Stakeholder capitalism isn’t just about co-designing the “what”; it’s about safeguarding the “what next.” The stewardship model prevents services from becoming orphaned, under-supported, or quietly sunset due to neglect.

What It Looks Like on Real Projects

In my experience, embracing stakeholder capitalism isn’t neat. It’s a slog. Sometimes you have natural participation. Other times, it’s like pulling teeth.

Here’s what I’ve learned:

  • Always start early. It builds healthy buy-in/momentum and makes it easier to expand as the project progresses.
  • Some projects already have strong cross-functional engagement. Great—don’t overdo it. Just reinforce the alignment.
  • Other times, I’ve spent hours scheduling calls, chasing people down, getting them into workshops, or just convincing a team to attend a user testing session.
  • I’ve manually tracked decisions, flagged missing voices, and written the dreaded “Blocker” bullet for things I knew would come back to bite us.
  • It can feel like too many people are in the room. One trick: next to each stakeholder, list their role, what part of the service they’re connected to, and who they rely on. You’ll quickly see who needs to be in which conversation.
  • And sometimes don’t push it – pick your battles. I’ve learned to assess whether pushing for fuller representation will materially change the outcome. If it won’t, I (begrudgingly) let it go.
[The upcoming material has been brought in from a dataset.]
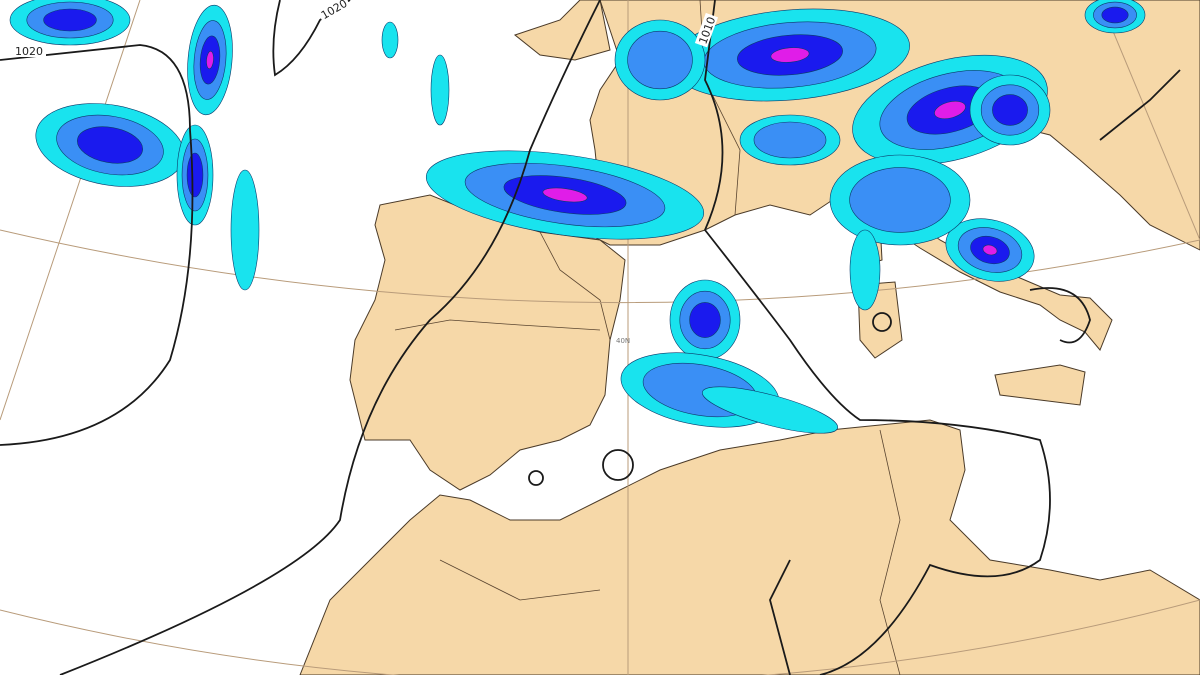 This screenshot has width=1200, height=675. What do you see at coordinates (29, 52) in the screenshot?
I see `isobar-label: 1020` at bounding box center [29, 52].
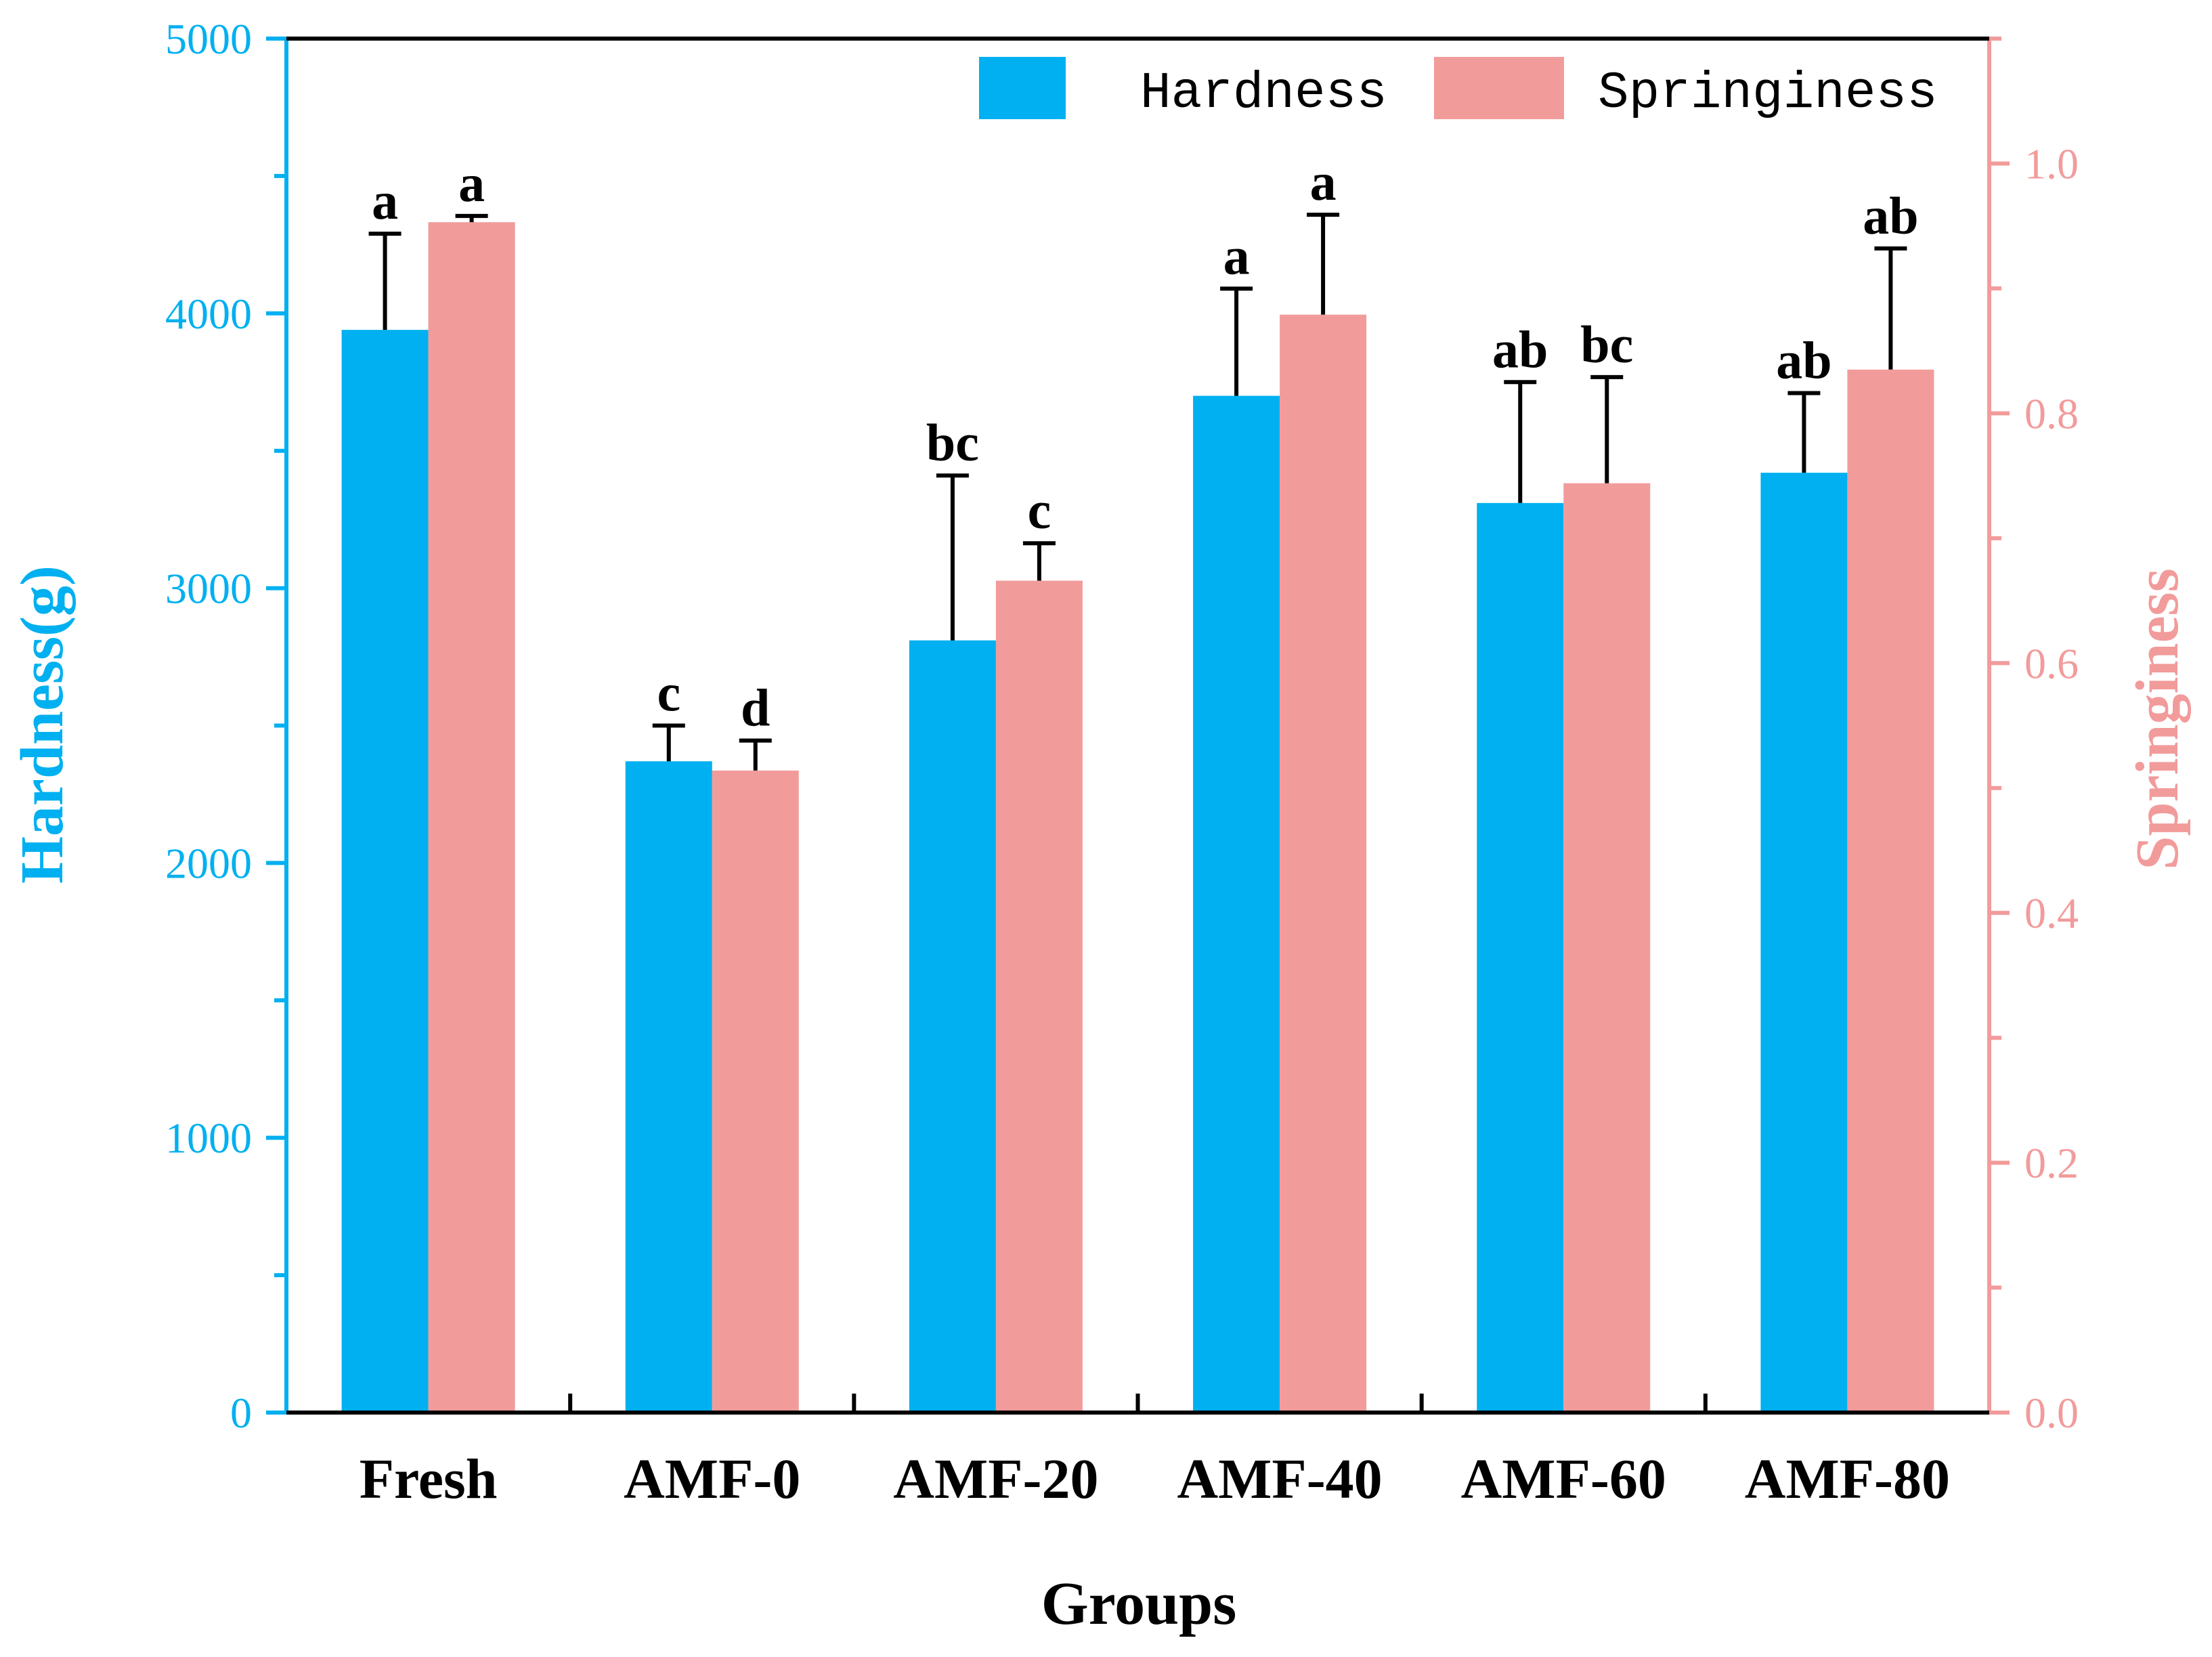  Describe the element at coordinates (208, 314) in the screenshot. I see `left-tick-label: 4000` at that location.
This work is rarely rewarded early on but it is always recognized towards the end. It’s invisible like most parts of a service. But the cohesion it creates shows up when things go live and don’t fall apart.

Final Thoughts: Less Idealism, More Intention

Stakeholder capitalism isn’t just a principle—it’s a working method for building services that survive the real world. It’s less about moral virtue and more about design maturity.

Not every project needs a stakeholder parade. But every service deserves to be shaped with a clear understanding of the system it sits in.

If you’ve ever seen a service collapse under the weight of its own blind spots, you know the cost of skipping this step.